Even the guidelines recently published by the CSA might now be out a little of date, Applebaum said.
“When you take into account social distancing rules and others that we are now starting to see, they are stricter than what is in the CSA standard, so that needs to be revised as well,” he said. “I think there are all sorts of guidelines and standards that need to be updated, given what we are learning about how the disease spreads.”
The financing model for new LTC builds in the province also needs updating, Applebaum said, with low provincial support contributing to the paucity of private sector projects that are seen in recent times.

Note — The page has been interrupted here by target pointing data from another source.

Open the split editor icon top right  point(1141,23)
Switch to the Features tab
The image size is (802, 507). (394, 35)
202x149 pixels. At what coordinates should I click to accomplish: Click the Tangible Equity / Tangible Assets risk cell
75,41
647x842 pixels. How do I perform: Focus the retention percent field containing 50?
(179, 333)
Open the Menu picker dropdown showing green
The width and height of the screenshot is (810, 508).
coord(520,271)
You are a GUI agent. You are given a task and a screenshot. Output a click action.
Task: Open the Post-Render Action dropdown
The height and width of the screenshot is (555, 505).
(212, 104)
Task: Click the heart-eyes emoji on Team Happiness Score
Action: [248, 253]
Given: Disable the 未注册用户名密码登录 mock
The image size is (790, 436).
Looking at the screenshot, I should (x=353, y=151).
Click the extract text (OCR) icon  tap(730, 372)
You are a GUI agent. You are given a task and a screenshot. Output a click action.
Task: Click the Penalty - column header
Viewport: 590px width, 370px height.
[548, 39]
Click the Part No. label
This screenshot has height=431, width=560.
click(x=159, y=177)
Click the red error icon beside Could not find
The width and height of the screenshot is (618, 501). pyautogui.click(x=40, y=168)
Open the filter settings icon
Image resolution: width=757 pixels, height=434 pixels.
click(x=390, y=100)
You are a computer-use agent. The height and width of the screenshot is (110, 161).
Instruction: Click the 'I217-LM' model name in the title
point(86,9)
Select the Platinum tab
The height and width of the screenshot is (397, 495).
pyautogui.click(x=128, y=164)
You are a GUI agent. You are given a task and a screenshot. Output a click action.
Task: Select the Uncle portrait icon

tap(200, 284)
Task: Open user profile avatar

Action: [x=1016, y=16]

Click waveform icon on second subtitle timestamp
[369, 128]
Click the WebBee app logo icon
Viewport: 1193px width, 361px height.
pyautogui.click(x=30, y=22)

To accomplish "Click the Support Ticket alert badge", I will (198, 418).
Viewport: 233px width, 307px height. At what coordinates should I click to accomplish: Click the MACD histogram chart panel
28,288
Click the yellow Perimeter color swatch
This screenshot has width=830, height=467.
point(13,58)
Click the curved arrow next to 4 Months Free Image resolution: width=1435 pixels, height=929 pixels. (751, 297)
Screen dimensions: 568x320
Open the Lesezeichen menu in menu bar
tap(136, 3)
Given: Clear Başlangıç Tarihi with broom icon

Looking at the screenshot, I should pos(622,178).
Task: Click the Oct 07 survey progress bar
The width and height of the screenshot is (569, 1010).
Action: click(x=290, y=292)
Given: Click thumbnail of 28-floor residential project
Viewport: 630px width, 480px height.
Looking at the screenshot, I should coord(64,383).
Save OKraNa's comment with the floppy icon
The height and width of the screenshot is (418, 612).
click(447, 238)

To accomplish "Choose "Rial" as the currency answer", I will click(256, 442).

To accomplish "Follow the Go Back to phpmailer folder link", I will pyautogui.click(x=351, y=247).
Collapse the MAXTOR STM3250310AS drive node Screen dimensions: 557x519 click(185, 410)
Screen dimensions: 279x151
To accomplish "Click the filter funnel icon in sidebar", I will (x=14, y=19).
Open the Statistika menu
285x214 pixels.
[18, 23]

But even with funding constraints, he said, the current four-storey, 262,000-square-foot
Peel Manor project in Brampton represents a “watershed” moment for Montgomery Sisam and is probably the “most progressive” design the firm has ever done. For starters, the building was designed to reflect the Butterfly Principles for care of dementia patients created by U.K.-based Dr. David Sheard. Peel Manor’s high standards are supported, Applebaum said, by an enlightened owner that embraced such features as isolation rooms, clusters of households and future-proofing — all now seen as even more valuable given the COVID-19 pandemic.
“It provides for a whole environment that is based around the notion of smaller clusters of individuals,” Applebaum explained. “There are roughly 15 residences in a neighbourhood and it creates these small pods that are not reliant on crowded, double-loadas ed corridors in order to get at your rooms. There is more room to manoeuvre. There is better ability to create social distances.”
As well, it is easier to isolate a cluster of 15 rooms than a whole floor of 60 units, he pointed out.
Isolation rooms are very rare in LTC projects Applebaum said but the owner pushed for them despite the extra cost.
“From an infection-control perspective, that is excellent. It mean if there is someone with COVID you can protect the rest of the people in the facility because it has its own isolated air system and doesn’t spread the virus.”
Construction began on Peel Manor six months ago, with completion scheduled for 2022, but the benefits of future-proofing are already evident, Applebaum pointed out. The project partners are currently discussing whether the ground floor community hub, which has a series of smaller bedrooms, could be adapted to function independently with more isolation units.